Property Grunt

Monday, November 14, 2005

Damon is a Darlin

Damon you are a darling. Finally the New York Times gets the balls to call Rich Dad and those other gurus out. If you read my previous entry on Rich Dad you will know my feelings on the subject so I won't rant any further. However I urge all of you to read Damon's most triumphantarticle.

According to the article.

You'll get the same advice reading this newspaper or any number of financial advice columnists at no additional cost, though you may not get the urge to aspire.

Apparently the book industry loves aspiration.

"People do respond to it," said Rick Wolf, vice president and executive editor of Warner Books, the publisher of the series. The old rules no longer apply in a world of outsourcing and pension plan collapses, he said.
"People are definitely looking for some alternative pathways to financial freedom," Mr. Wolf said. "The staying power speaks for itself."

In other words people are so scared of what is going to happen to their jobs and futures that they are willing fork over their hard earned money to a man who is taking advantage of their fears by claiming to have the map to financial freedom. When the evidence he made his fortune not from real estate or investing but from selling his rich dad books.

Why the need for inspiration? "When the stock market bubble collapsed in 2000, ordinary Americans - who had watched their stock portfolios effortlessly rise in value during the late 1990's - quickly realized that the notion that they could outsmart the market was an illusion," said Mr. Drake, who will publish Mr. Bach's follow-up in March, "The Automatic Millionaire Homeowner."

I think your own life should be a constant source of inspiration. For instance if you are married and are expecting a child, that should inspire you to look at your finances and figure out a way to create another revenue stream.

Their books, as well as "Secrets of the Millionaire Mind" by T. Harv Eker, another regular on the motivational seminar circuit, recycle a lot of the language and advice of those hotel ballroom talkathons; namely, you have been conditioned to think like a poor person, but you can remake yourself to think rich. Mr. Eker suggests a daily affirmation in which you put hand over heart and say: "I am an excellent receiver. I am open and willing to receive massive amounts of money into my life." You then touch your head and say, "I have a millionaire mind!".

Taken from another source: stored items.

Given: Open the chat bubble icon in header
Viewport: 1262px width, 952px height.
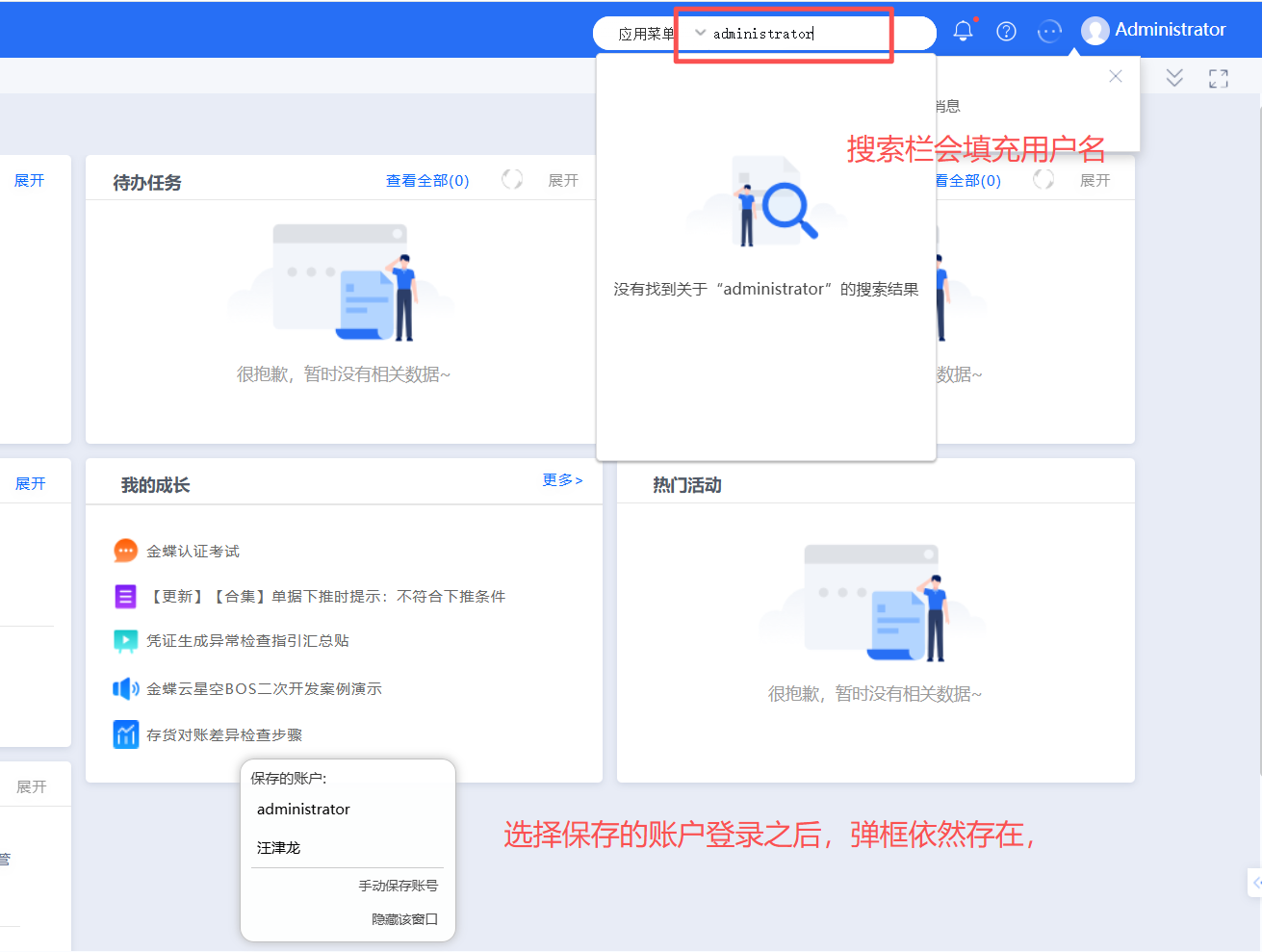Looking at the screenshot, I should [x=1049, y=32].
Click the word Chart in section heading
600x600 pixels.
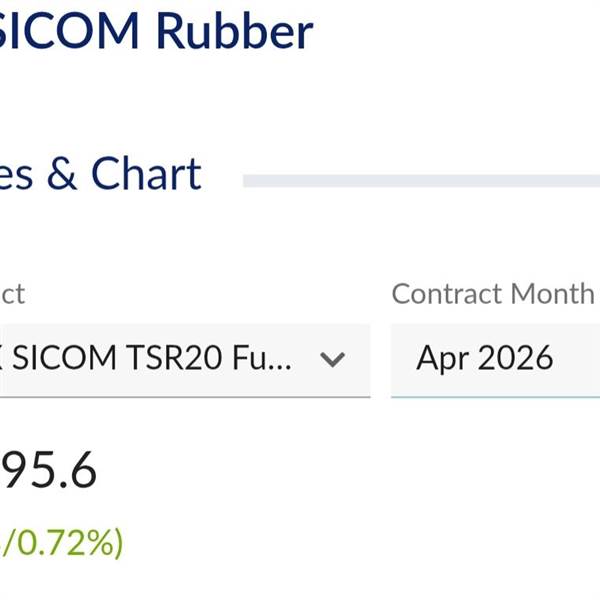[x=146, y=174]
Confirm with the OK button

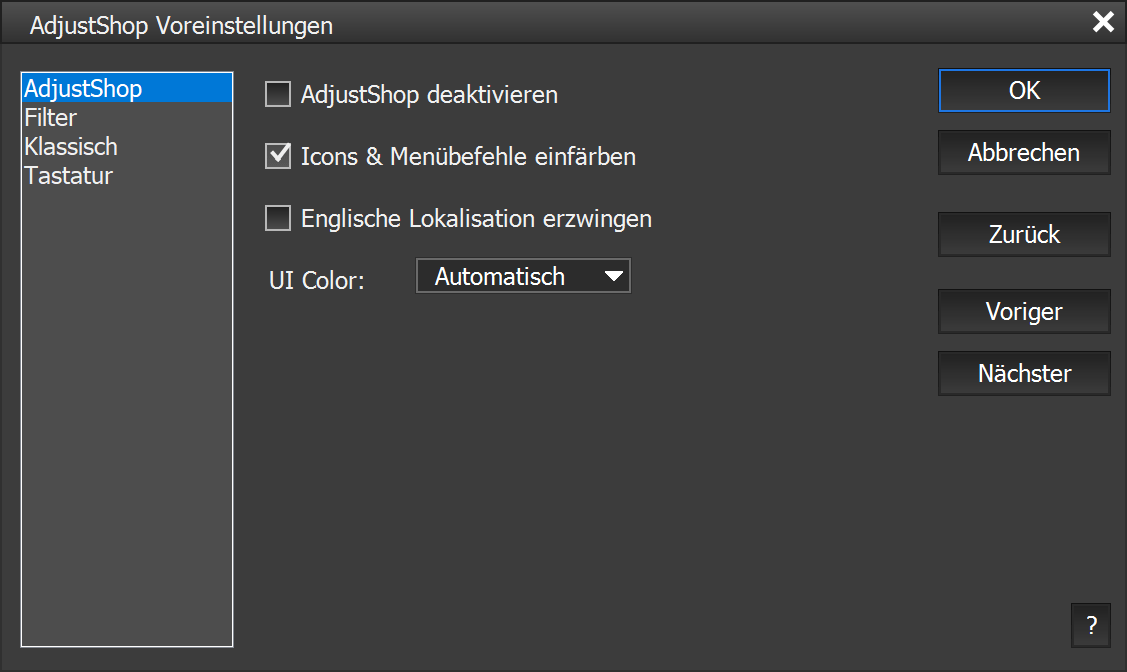coord(1024,90)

Reading these books will definitely stop you from thinking like a poor person. Instad it will condition you into thinking that you need to buy more books on becoming rich, therefore making the authors rich and you lot poorer.

But they are light on practical advice. And sometimes what they advocate seems counterproductive. Mr. Eker, for instance, recommends creating a fund just for frivolous purchases because you need to fill your inner spirit.

What is this inner spirit called? Credit card debt? If you want to fill your inner spirit go to church, temple, become a Buddhist or join the Peace Corps. Money has no place there. By substituting consumption for spiritual well being you will be creating a black hole that will never be filled.

Mr. Kiyosaki admits in his book that buying real estate at foreclosures or tax sales and investing in thinly traded start-up companies is risky. But he writes that salting money away each month "blinds the person from what is really going on."

"They miss major opportunities for much more significant growth of their money," he writes.

Ok. Obvioulsy Mr. Kyosaki has never heard of the concept of multitasking. You can save your money and look for other opportunities to invest. It is not hard to do. In the real world it is called not being an idiot.

Tax sales, foreclosures and companies that are balancing on the start up edge of oblivion are not the safest investments in the world. So if Bobby knows this why the hell is he pushing these investments onto first timer investors? Because he doesn’t know what the f**k he’s talking about.

This is advice for people who like to live on the edge. Mr. Kiyosaki counters that the risk of failing is a motivation to make more money.

This is advice for people who are too lazy to roll up their sleeves and embrace the concept of hard work.

The core motivation of money is to make a profit. Risk of failing should be treated as a risk. That's it. Kiyosaki keeps confusing the two. Unfortunately failure is a constant specter in the world of investment. You can do everything in your power to make an investment but you can’t completely eradicate it. I am not saying you should be afraid of it or yield to it but you need to be aware that failure is there. However simply focusing on avoiding failure will distract you from making the right decisions.

The bottom line is: save your money by not buying these books. At about $25 a book, buying one every year probably will not decimate your retirement fund. But if you don't, you'll have at least $2,370 more in 40 years.

Amen my brother.

You want to know how to get rich? This is what I learned about rich people.

1.They are good at math. I’m not talking calculus. I am taking old fashion add,
subtract, multiply and divide.
2.They are consistent at whatever they do. Whether it is Donald Trump or Bill Gates,
rich people focus on a specialty and master it.
3.They don’t do anything stupid with their money.
4.They educate themselves.
5.They save.
6.They don’t buy stupid books filled with boilerplate information.

Yes. It's that simple. Now if you still think the grass is greener then by all means satiate your curiousity. But just go to the library.